Editor Jaimie Kaffash argues that NHS England’s vision of an upscaled general practice will have major implications for individual practices’ autonomy
It feels like NHS England has been trying to kill off the GP practice in private for a while now. As a reporter in 2016, I wrote a piece on an NHS England local medical director saying small vulnerable practices should be allowed to ‘wither and fail’. In 2018, former primary care medical director Arvind Madan made his infamous comments that GPs should be ‘pleased’ when small practices close.
However, it seems as though such pronouncements are becoming more public. Dr Madan’s latest successor, Dr Amanda Doyle, has seemingly gone further, and in a public forum at a House of Lords Committee hearing this week. She said: ‘One of the challenges that the current predominant ownership model in general practice gives us is that both investment and revenue flows support that model [of] an individual, practice-sized building.’ This does not ‘sit comfortably’ with NHS England’s plan for ‘scaled up’ primary care that is based on the Dr Claire Fuller ‘neighbourhood model’ that will see local health centres integrating general practice and a number of other services.
While the conversation veered towards premises and estates, the implications of Dr Doyle’s statement cannot be overemphasised. It is NHS England’s stated plan to follow the Fuller model, and this is in keeping with the integration plans that resulted in PCNs. We also know that the NHS has been trying to funnel more money through networks at the expense of practices.
But Dr Doyle’s comments present a step up in my mind. Because the idea that the current funding model is incompatible has major implications for the autonomy of GP practices – and potentially the partnership model.
Even within PCNs – and the push for more funding to be funnelled through them – the guaranteed income of the global sum ensures practices retain their autonomy and individual identities. By casting doubt on the current funding model, Dr Doyle may well be laying the groundwork to remove this funding and, with it, practices’ autonomy.
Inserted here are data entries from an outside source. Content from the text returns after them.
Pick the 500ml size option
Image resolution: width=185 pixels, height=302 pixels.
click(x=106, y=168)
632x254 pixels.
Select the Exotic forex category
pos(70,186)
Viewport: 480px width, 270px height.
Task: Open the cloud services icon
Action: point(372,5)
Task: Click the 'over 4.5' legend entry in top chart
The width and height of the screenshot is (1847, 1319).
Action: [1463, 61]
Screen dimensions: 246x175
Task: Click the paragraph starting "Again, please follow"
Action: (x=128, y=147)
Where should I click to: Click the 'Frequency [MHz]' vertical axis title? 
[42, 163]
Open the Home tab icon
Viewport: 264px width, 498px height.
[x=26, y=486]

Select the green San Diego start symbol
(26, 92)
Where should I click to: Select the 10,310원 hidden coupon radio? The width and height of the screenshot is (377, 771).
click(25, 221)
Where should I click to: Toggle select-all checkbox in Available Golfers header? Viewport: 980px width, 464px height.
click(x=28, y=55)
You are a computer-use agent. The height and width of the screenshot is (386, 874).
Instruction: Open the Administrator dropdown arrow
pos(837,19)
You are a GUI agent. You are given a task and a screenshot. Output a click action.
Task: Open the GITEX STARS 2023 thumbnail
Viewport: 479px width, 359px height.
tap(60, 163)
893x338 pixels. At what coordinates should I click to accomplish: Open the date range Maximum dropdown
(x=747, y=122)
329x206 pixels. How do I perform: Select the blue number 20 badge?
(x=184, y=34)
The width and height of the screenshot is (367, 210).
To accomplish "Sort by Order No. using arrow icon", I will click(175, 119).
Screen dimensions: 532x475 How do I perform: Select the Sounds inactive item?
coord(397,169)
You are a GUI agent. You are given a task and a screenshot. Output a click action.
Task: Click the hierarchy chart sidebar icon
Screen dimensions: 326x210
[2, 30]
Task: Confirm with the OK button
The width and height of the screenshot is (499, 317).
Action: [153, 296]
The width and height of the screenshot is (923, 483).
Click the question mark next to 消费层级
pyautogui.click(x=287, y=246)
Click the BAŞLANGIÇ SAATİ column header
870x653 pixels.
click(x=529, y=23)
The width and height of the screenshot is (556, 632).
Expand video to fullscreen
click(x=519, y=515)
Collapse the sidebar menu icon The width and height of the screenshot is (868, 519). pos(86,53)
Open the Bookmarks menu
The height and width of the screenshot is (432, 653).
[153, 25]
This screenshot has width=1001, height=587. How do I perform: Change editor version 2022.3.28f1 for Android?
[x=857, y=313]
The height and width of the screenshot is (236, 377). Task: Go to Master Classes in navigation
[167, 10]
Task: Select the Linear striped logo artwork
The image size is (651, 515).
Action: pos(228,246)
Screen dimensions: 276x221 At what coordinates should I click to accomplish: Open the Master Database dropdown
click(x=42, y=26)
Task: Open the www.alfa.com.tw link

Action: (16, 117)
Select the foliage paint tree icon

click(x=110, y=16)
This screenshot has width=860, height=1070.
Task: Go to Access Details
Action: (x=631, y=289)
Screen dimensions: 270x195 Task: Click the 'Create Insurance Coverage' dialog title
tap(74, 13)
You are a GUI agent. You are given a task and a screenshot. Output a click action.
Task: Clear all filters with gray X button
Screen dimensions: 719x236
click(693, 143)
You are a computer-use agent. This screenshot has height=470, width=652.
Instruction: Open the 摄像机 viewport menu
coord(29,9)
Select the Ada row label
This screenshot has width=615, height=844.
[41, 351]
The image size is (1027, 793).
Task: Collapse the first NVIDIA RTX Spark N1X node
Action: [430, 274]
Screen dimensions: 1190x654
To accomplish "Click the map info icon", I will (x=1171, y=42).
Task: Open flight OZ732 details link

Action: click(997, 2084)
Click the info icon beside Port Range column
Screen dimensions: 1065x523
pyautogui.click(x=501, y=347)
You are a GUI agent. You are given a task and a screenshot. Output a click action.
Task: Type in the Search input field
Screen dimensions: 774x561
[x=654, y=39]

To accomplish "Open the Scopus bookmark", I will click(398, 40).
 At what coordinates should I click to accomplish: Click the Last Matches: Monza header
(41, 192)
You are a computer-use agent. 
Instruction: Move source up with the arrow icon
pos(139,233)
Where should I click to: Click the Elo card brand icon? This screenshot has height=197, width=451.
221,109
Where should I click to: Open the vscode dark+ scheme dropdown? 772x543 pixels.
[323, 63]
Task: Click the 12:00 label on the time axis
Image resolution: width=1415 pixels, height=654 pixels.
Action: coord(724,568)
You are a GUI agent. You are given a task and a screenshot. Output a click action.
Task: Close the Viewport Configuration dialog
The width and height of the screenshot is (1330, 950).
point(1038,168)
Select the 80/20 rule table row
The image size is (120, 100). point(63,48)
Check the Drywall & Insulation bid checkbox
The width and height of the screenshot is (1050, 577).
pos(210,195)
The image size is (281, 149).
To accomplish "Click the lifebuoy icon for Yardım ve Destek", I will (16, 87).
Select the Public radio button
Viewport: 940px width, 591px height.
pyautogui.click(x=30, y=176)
I’m all for radical ideas, and when Dr Doyle later said that younger GPs are less keen to take a partnership, including building ownership, I had to agree with her. As I have argued before, this isn’t an issue with general practice, it is a societal shift that younger people are understandably less willing to stay in the same role their whole lives. We need a way of addressing this. Separately, I think it is a good idea to review how the global sum works.
But this cannot involve removing autonomy from individual practices – this is a red line for me. Continuity of care may be diminishing, but we can’t just give it up altogether – and that is what NHS England’s vision of upscaled general practice will do (even if they deny it). And crucially, it will take the responsibility of designing general practice away from GPs.
As I argued last week, I can’t imagine that we will see much change in the 2024 GP contract due to the political landscape. But a new, revamped general practice is on its way at some point soon. NHS England have shown their hand – it is up to the profession to retain the autonomy of practices.